Había donado muchas cosas: dinero, ropa, comida, incluso mi sangre, porque sufro de una irremediable empatía con el dolor ajeno, inculcada desde niña por mi familia. Pero nunca –afortunadamente,claro está– había estado de la otra parte, de esa que sufre, donde hay momentos inciertos y dudas y
luego levantas la cabeza y sigues adelante… valiente.
Por eso, el paquete de galletas me desconcertó. Llegó a mi casa junto a otras donaciones, mi abuela lo recibió y me dijo “toma, para ti”,
mientras ella clasificaba el resto.
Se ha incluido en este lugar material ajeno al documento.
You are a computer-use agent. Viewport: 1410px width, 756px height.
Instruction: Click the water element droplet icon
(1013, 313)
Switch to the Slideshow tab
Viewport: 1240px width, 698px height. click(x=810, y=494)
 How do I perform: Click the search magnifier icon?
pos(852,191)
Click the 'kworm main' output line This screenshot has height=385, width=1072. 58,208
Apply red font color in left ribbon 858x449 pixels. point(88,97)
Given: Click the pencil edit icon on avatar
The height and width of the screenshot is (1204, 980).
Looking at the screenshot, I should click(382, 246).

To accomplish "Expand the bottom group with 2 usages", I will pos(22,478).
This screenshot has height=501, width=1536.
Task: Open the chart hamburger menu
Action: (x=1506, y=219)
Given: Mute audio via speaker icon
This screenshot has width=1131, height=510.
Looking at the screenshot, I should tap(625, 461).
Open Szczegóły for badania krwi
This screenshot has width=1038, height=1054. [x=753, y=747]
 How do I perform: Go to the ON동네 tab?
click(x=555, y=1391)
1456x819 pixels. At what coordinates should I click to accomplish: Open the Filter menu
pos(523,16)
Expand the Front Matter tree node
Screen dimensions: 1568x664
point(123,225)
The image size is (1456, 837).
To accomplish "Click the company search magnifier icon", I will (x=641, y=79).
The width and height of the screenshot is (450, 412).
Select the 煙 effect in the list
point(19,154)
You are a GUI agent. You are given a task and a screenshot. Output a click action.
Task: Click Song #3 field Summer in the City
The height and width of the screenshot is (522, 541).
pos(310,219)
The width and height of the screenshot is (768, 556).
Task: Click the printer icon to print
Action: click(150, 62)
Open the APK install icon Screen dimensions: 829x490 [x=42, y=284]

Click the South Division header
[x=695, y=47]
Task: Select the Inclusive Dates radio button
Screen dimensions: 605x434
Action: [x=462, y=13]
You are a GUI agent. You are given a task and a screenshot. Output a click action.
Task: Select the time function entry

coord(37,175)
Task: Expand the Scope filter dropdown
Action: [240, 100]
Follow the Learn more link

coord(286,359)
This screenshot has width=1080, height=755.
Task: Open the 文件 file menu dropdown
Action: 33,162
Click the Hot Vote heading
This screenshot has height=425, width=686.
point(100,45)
Y allí estaba yo, sosteniendoalgo que no necesitaba y podía haber comprado en la tienda de la esquina… y no entendía por qué,pero no podía dejar de mirarlo y llorar.
Y es que era más que un simple paquete y mucho más que galletas; era la preocupación de un desconocido; saber que alguien había pensado en mí, en nosotros;era no sentirse solo… y si algo tan pequeño pudo provocar tan grandes sentimientos, imagino la reacción de quienes lo perdieron todo y poco a
poco irán recomponiendo sus vidas, con la ayuda de la gente increíble y maravillosa que pensó en ellos, aun sin conocerlos.
Entonces, en nombre de muchos y casi sin palabras, a quienes donaron al menos un paquete de galletas: gracias, muchas gracias.